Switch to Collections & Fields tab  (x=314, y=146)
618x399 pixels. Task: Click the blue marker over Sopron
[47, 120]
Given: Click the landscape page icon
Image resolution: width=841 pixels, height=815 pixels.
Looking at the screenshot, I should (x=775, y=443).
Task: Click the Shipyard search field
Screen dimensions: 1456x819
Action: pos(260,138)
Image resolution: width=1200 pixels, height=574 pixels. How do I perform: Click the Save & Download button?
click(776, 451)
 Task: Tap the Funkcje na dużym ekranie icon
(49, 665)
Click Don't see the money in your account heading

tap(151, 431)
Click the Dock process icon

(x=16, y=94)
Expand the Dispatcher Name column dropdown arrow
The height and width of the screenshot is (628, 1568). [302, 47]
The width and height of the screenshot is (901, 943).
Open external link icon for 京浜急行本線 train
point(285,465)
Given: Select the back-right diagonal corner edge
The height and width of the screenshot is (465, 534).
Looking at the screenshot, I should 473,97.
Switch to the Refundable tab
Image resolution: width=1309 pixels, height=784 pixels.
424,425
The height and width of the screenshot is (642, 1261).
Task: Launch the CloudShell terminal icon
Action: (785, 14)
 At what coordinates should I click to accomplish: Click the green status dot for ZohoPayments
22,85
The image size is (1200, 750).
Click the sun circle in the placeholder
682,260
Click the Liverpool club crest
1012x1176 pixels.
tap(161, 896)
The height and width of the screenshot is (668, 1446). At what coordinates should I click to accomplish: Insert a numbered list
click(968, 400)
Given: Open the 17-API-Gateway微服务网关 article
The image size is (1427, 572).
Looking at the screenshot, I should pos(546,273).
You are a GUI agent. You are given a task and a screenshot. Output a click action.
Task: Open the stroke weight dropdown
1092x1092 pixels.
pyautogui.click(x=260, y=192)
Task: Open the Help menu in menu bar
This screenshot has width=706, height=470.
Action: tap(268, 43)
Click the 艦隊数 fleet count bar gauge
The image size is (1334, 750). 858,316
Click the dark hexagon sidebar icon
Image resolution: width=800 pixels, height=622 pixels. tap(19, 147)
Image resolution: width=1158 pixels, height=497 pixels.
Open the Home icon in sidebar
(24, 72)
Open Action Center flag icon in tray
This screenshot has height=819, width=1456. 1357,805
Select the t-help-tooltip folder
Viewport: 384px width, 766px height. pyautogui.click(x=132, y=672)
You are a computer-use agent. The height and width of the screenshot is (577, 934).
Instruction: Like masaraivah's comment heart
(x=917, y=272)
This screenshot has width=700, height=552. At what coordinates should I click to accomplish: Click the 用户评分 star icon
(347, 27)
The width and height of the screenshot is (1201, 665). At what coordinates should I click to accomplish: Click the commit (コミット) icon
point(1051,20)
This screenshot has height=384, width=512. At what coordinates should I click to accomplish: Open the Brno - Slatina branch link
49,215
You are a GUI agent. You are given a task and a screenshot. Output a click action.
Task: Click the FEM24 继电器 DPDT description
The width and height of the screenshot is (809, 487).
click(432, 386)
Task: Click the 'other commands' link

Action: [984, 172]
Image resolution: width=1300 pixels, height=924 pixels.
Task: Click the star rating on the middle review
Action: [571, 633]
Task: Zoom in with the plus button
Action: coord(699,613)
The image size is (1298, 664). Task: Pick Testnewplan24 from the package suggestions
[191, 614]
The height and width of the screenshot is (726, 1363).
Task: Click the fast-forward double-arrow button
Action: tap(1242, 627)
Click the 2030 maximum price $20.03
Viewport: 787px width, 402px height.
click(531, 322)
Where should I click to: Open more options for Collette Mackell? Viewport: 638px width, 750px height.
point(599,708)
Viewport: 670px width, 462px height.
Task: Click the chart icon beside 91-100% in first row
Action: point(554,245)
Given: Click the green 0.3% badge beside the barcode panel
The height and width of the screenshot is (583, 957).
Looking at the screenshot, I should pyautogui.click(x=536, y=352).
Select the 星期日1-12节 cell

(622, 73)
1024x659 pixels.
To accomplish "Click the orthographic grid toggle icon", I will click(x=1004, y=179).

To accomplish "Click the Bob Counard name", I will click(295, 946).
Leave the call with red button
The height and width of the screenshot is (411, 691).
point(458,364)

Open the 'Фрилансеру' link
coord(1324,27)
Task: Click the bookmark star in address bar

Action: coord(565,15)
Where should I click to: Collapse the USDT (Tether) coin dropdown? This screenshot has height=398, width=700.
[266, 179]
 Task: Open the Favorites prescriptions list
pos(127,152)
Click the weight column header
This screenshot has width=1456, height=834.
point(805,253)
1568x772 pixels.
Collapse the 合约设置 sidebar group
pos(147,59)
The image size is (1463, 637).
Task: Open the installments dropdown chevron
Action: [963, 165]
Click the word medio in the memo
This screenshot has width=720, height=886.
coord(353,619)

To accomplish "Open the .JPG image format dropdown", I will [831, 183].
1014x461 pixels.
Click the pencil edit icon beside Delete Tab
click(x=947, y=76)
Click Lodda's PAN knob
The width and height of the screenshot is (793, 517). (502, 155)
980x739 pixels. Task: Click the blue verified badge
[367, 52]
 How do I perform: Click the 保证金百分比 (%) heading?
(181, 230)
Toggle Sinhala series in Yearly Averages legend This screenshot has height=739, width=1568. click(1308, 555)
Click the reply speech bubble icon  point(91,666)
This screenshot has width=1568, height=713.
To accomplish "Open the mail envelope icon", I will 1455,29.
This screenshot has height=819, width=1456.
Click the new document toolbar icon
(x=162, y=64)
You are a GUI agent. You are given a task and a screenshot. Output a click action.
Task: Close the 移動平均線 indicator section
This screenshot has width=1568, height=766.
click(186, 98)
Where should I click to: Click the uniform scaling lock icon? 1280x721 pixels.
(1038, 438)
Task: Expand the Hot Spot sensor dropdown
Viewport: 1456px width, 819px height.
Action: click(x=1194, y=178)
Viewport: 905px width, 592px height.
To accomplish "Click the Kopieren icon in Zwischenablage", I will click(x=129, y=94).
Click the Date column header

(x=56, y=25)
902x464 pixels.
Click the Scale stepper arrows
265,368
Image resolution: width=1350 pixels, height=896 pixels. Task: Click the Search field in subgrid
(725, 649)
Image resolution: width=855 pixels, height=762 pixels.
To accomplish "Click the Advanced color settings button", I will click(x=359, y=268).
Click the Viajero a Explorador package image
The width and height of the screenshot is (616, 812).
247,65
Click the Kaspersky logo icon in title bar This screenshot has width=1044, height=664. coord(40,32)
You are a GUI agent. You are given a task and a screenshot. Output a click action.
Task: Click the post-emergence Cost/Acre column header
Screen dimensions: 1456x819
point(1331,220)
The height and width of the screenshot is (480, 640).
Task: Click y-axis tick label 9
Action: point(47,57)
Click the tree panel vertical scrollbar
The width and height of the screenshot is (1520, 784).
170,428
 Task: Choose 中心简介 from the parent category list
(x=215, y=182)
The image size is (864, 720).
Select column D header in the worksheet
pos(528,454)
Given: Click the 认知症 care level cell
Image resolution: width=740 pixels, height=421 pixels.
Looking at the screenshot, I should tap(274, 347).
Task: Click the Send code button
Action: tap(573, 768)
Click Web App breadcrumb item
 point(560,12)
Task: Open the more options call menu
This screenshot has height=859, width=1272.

• • • • •

#### What you are asked to do:
Substitute "Harbor" for "Shipyard" throughout the records above and reproduce them with every other line and character left unchanged.

#### Finished exercise:
Switch to Collections & Fields tab  (x=314, y=146)
618x399 pixels. Task: Click the blue marker over Sopron
[47, 120]
Given: Click the landscape page icon
Image resolution: width=841 pixels, height=815 pixels.
Looking at the screenshot, I should (x=775, y=443).
Task: Click the Harbor search field
Screen dimensions: 1456x819
Action: pos(260,138)
Image resolution: width=1200 pixels, height=574 pixels. How do I perform: Click the Save & Download button?
click(776, 451)
 Task: Tap the Funkcje na dużym ekranie icon
(49, 665)
Click Don't see the money in your account heading

tap(151, 431)
Click the Dock process icon

(x=16, y=94)
Expand the Dispatcher Name column dropdown arrow
The height and width of the screenshot is (628, 1568). [302, 47]
The width and height of the screenshot is (901, 943).
Open external link icon for 京浜急行本線 train
point(285,465)
Given: Select the back-right diagonal corner edge
The height and width of the screenshot is (465, 534).
Looking at the screenshot, I should 473,97.
Switch to the Refundable tab
Image resolution: width=1309 pixels, height=784 pixels.
424,425
The height and width of the screenshot is (642, 1261).
Task: Launch the CloudShell terminal icon
Action: (785, 14)
 At what coordinates should I click to accomplish: Click the green status dot for ZohoPayments
22,85
The image size is (1200, 750).
Click the sun circle in the placeholder
682,260
Click the Liverpool club crest
1012x1176 pixels.
tap(161, 896)
The height and width of the screenshot is (668, 1446). At what coordinates should I click to accomplish: Insert a numbered list
click(968, 400)
Given: Open the 17-API-Gateway微服务网关 article
The image size is (1427, 572).
Looking at the screenshot, I should pos(546,273).
You are a GUI agent. You are given a task and a screenshot. Output a click action.
Task: Open the stroke weight dropdown
1092x1092 pixels.
pyautogui.click(x=260, y=192)
Task: Open the Help menu in menu bar
This screenshot has width=706, height=470.
Action: tap(268, 43)
Click the 艦隊数 fleet count bar gauge
The image size is (1334, 750). 858,316
Click the dark hexagon sidebar icon
Image resolution: width=800 pixels, height=622 pixels. tap(19, 147)
Image resolution: width=1158 pixels, height=497 pixels.
Open the Home icon in sidebar
(24, 72)
Open Action Center flag icon in tray
This screenshot has height=819, width=1456. 1357,805
Select the t-help-tooltip folder
Viewport: 384px width, 766px height. pyautogui.click(x=132, y=672)
You are a computer-use agent. The height and width of the screenshot is (577, 934).
Instruction: Like masaraivah's comment heart
(x=917, y=272)
This screenshot has width=700, height=552. At what coordinates should I click to accomplish: Click the 用户评分 star icon
(347, 27)
The width and height of the screenshot is (1201, 665). At what coordinates should I click to accomplish: Click the commit (コミット) icon
point(1051,20)
This screenshot has height=384, width=512. At what coordinates should I click to accomplish: Open the Brno - Slatina branch link
49,215
You are a GUI agent. You are given a task and a screenshot. Output a click action.
Task: Click the FEM24 继电器 DPDT description
The width and height of the screenshot is (809, 487).
click(432, 386)
Task: Click the 'other commands' link

Action: [984, 172]
Image resolution: width=1300 pixels, height=924 pixels.
Task: Click the star rating on the middle review
Action: [571, 633]
Task: Zoom in with the plus button
Action: coord(699,613)
The image size is (1298, 664). Task: Pick Testnewplan24 from the package suggestions
[191, 614]
The height and width of the screenshot is (726, 1363).
Task: Click the fast-forward double-arrow button
Action: tap(1242, 627)
Click the 2030 maximum price $20.03
Viewport: 787px width, 402px height.
click(531, 322)
Where should I click to: Open more options for Collette Mackell? Viewport: 638px width, 750px height.
point(599,708)
Viewport: 670px width, 462px height.
Task: Click the chart icon beside 91-100% in first row
Action: point(554,245)
Given: Click the green 0.3% badge beside the barcode panel
The height and width of the screenshot is (583, 957).
Looking at the screenshot, I should pyautogui.click(x=536, y=352).
Select the 星期日1-12节 cell

(622, 73)
1024x659 pixels.
To accomplish "Click the orthographic grid toggle icon", I will click(x=1004, y=179).

To accomplish "Click the Bob Counard name", I will click(295, 946).
Leave the call with red button
The height and width of the screenshot is (411, 691).
point(458,364)

Open the 'Фрилансеру' link
coord(1324,27)
Task: Click the bookmark star in address bar

Action: coord(565,15)
Where should I click to: Collapse the USDT (Tether) coin dropdown? This screenshot has height=398, width=700.
[266, 179]
 Task: Open the Favorites prescriptions list
pos(127,152)
Click the weight column header
This screenshot has width=1456, height=834.
point(805,253)
1568x772 pixels.
Collapse the 合约设置 sidebar group
pos(147,59)
The image size is (1463, 637).
Task: Open the installments dropdown chevron
Action: [963, 165]
Click the word medio in the memo
This screenshot has width=720, height=886.
coord(353,619)

To accomplish "Open the .JPG image format dropdown", I will [831, 183].
1014x461 pixels.
Click the pencil edit icon beside Delete Tab
click(x=947, y=76)
Click Lodda's PAN knob
The width and height of the screenshot is (793, 517). (502, 155)
980x739 pixels. Task: Click the blue verified badge
[367, 52]
 How do I perform: Click the 保证金百分比 (%) heading?
(181, 230)
Toggle Sinhala series in Yearly Averages legend This screenshot has height=739, width=1568. click(1308, 555)
Click the reply speech bubble icon  point(91,666)
This screenshot has width=1568, height=713.
To accomplish "Open the mail envelope icon", I will 1455,29.
This screenshot has height=819, width=1456.
Click the new document toolbar icon
(x=162, y=64)
You are a GUI agent. You are given a task and a screenshot. Output a click action.
Task: Close the 移動平均線 indicator section
This screenshot has width=1568, height=766.
click(186, 98)
Where should I click to: Click the uniform scaling lock icon? 1280x721 pixels.
(1038, 438)
Task: Expand the Hot Spot sensor dropdown
Viewport: 1456px width, 819px height.
Action: click(x=1194, y=178)
Viewport: 905px width, 592px height.
To accomplish "Click the Kopieren icon in Zwischenablage", I will click(x=129, y=94).
Click the Date column header

(x=56, y=25)
902x464 pixels.
Click the Scale stepper arrows
265,368
Image resolution: width=1350 pixels, height=896 pixels. Task: Click the Search field in subgrid
(725, 649)
Image resolution: width=855 pixels, height=762 pixels.
To accomplish "Click the Advanced color settings button", I will click(x=359, y=268).
Click the Viajero a Explorador package image
The width and height of the screenshot is (616, 812).
247,65
Click the Kaspersky logo icon in title bar This screenshot has width=1044, height=664. coord(40,32)
You are a GUI agent. You are given a task and a screenshot. Output a click action.
Task: Click the post-emergence Cost/Acre column header
Screen dimensions: 1456x819
point(1331,220)
The height and width of the screenshot is (480, 640).
Task: Click y-axis tick label 9
Action: point(47,57)
Click the tree panel vertical scrollbar
The width and height of the screenshot is (1520, 784).
170,428
 Task: Choose 中心简介 from the parent category list
(x=215, y=182)
The image size is (864, 720).
Select column D header in the worksheet
pos(528,454)
Given: Click the 认知症 care level cell
Image resolution: width=740 pixels, height=421 pixels.
Looking at the screenshot, I should tap(274, 347).
Task: Click the Send code button
Action: tap(573, 768)
Click Web App breadcrumb item
 point(560,12)
Task: Open the more options call menu
This screenshot has height=859, width=1272.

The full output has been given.